Depends on the Company and the field.
Most SA Companies run on an informal management structure.
Depends on what you mean by Nationalities? Indigenous Nationalities or International Nationalities.
By and large SA workers in a white collar environment tend to be autonomous,make decisions easily and handle clearly defined delegation well.

Your driver will hopefully keep you out of trouble.
As there are some on this forum who appear to live in a place devoid of reality of crime as it has'nt yet affected them, your Company should have employed a risk assesment advisor and if they have'nt you need to insist on it to brief you comprehensively on the ground.

as to other advice, I suggest you read this and its sister forums carefully and remember that those who post negatively have nothing to gain by wether you do or do not go to SA.

No, mixed marriages are totally acceptable and you probably experienced more antipathy in the Netherlands.
Racism in the work place is far more prevalent.
Especially if you have non performance issues, I assume there is a mentoring clause in your contract.


----------



## Klebe (Dec 29, 2008)

fvwessel said:


> Hi,
> 
> My company sends me for a short term assignment to SA, likely to be 6 to 12 months. Fortunately I have the luxury that a lot of things are being taken care of like visa, appartment, car with driver etc.

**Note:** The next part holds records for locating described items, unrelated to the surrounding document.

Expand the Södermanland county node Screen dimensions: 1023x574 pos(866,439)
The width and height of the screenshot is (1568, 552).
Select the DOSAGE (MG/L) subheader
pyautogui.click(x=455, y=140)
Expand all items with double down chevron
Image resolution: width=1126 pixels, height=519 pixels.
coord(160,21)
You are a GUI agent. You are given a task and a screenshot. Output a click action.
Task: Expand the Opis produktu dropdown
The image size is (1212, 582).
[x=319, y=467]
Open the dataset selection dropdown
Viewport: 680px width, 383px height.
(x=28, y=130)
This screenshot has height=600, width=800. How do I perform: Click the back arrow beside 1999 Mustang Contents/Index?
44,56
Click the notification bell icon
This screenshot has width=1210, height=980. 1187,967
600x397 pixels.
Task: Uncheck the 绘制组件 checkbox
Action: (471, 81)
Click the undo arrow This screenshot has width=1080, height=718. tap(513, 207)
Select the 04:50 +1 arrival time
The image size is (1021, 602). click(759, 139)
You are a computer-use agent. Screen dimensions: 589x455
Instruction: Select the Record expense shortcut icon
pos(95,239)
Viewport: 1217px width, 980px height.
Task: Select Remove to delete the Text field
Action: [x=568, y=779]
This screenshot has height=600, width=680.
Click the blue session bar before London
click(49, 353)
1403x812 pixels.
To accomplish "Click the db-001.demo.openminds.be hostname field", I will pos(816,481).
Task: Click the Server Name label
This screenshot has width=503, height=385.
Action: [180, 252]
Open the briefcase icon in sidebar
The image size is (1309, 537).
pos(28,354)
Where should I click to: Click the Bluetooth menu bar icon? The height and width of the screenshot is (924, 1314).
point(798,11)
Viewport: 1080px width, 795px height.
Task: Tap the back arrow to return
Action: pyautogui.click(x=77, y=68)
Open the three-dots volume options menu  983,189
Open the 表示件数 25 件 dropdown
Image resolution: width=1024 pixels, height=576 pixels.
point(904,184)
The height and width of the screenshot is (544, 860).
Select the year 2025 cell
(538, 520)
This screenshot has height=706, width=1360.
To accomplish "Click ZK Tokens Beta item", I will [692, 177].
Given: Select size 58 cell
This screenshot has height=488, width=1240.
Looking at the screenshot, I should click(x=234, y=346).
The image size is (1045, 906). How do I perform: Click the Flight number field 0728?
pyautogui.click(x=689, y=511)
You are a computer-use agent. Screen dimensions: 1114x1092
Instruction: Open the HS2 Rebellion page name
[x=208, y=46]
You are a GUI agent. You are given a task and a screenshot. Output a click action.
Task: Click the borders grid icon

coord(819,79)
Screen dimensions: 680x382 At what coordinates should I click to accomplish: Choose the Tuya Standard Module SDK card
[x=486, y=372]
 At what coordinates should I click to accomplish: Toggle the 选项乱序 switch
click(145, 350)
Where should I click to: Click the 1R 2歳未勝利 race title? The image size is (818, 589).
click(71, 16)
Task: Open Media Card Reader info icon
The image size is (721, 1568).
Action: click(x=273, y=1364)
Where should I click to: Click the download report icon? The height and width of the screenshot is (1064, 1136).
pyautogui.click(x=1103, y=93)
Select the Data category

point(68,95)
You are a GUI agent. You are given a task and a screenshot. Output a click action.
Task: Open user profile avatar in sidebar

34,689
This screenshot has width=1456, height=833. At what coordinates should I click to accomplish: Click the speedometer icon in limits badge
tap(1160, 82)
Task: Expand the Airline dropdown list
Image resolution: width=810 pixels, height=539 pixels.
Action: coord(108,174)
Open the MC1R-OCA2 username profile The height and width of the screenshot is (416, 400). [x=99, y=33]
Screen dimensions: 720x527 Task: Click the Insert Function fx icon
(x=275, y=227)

Nevertheless, as I have never been to SA before a lot of questions remain open.
> 
> ...


Hi

Sandton is the best area for expats...Nelson Mandela square and the attached Sandton city mall have lots of eateries, cinemas and a stage theatre. 

You'll find many different nationalities all enjoying the sunshine together. December is a good time to be Sandton...lovely weather, festive atmosphere etc, 

Sandton is a very Los Angeles type venue...if you enjoy a more European set-up, I would suggest Rosebank Zone and area. It's a similar type venue, but with a more artistic, intellectual atmosphere.
Other areas in a similar category would be 7th Avenue in Parktown, which is undergoing a revival from beautiful old Johannesburg suburb to cafe style eateries and niche shops.

Not too far from Sandton is another theatre at the Monte Casino complex. I would not recommend Jhb civic theatre at night.

As to your mixed race couple querie, that is quite commonplace. Nobody would take notice or exception. 

South Africans are hyper aware of their rights in the workplace and act accordingly.


----------